Aaron would then stash the retrieved packages in a box at the back of a storeroom cupboard where nobody had ever stumbled across them. That was where Trish’s team had the best chance of finding any material that may hold chemical traces. Working late, alone, after a batch of casks arrived, made all of that ridiculously easy for Aaron to accomplish unobserved, and he ‘ran late’ often enough to make his staying behind another half hour at the end of the day unremarkable. As for the orders, as the lowest man on the ladder at the distillery, packing those up and getting them ready had already been one of his regular, unsupervised duties months before Cory Phelps had approached him. Once Angus and the others were satisfied that Aaron could handle the job perfectly well by himself, they’d just left him to it. I wondered if their man in Spain also siphoned off a little liquid from each barrel to readjust the weight.

Aaron had received four thousand pounds for each shipment he handled and estimated that they probably added up to between ten and twenty kilos a time, at most. That last part was the most useful piece of information I got from the tape. With everyone who needed to be paid, both in Spain and over here, the street value of Moroccan hashish wasn’t high enough to make it worth the bother of buying and smuggling it at those rates. I couldn’t see Malcolm Locke paying out that much to any of his people for so little return. But what if Phelps and Jordan were working a little scheme of their own that Locke didn’t know about? If Aaron Whitaker was the only guy they had to pay, and Locke was covering some of that cost anyway, maybe they’d been adding a little something of their own to the casks destined for Angus MacLeod’s distillery?

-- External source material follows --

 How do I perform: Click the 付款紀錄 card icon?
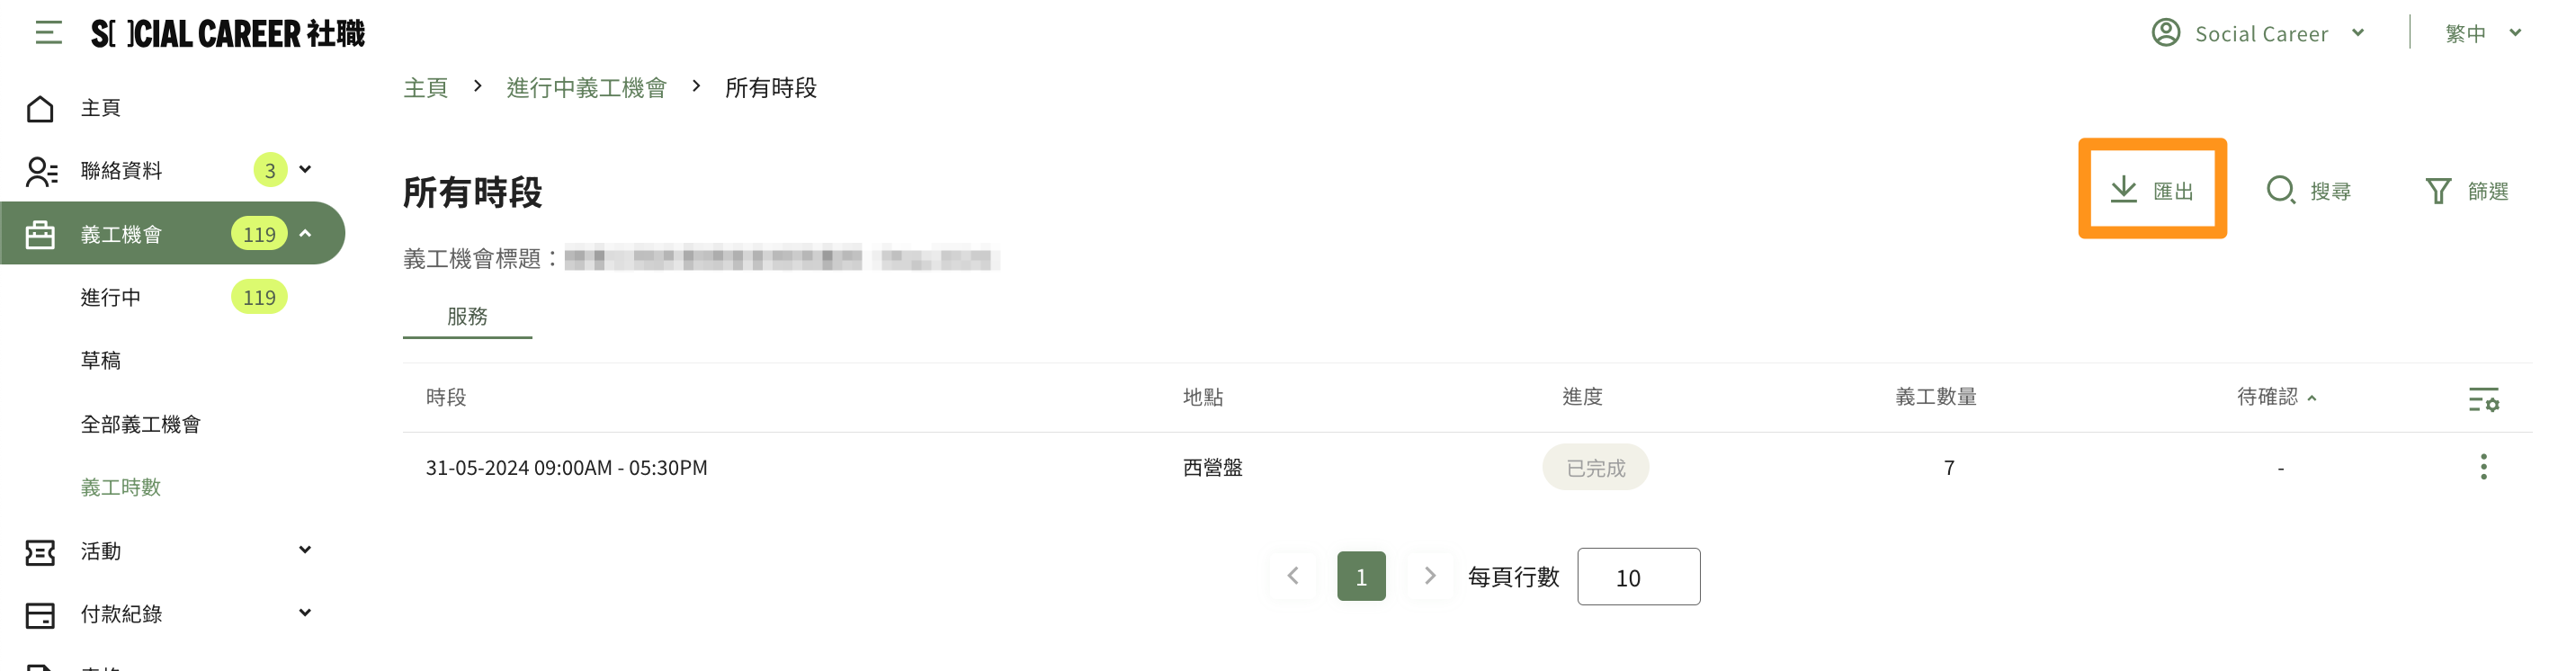[40, 614]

If I were Phelps and had found, upon my release, that I couldn’t get a decent, legitimate job anywhere and ended up working for Locke, I might well be tempted to find a way of drastically increasing my earnings so I could get out as fast as I could. Why not? He was already risking arrest and imprisonment again for relatively little return. Jordan could easily have been slipping a little something of theirs into some of those shipments for Cory Phelps to retrieve at this end. What was bothering me was that Aaron swore that Price had not witnessed anything unusual when he’d visited the distillery last Friday, and he certainly hadn’t said anything to Phelps or Jordan about him. So why had he been killed?

I could hear one of Shay’s alerts pinging every few minutes, as one of the accounts he was tapping received another message. There’d be a little pause as he checked it, and then he’d go back to whatever he’d been typing. Nothing from our two yet, or he’d have said something by now.

“How’s your boat owners’ check coming along?” I asked.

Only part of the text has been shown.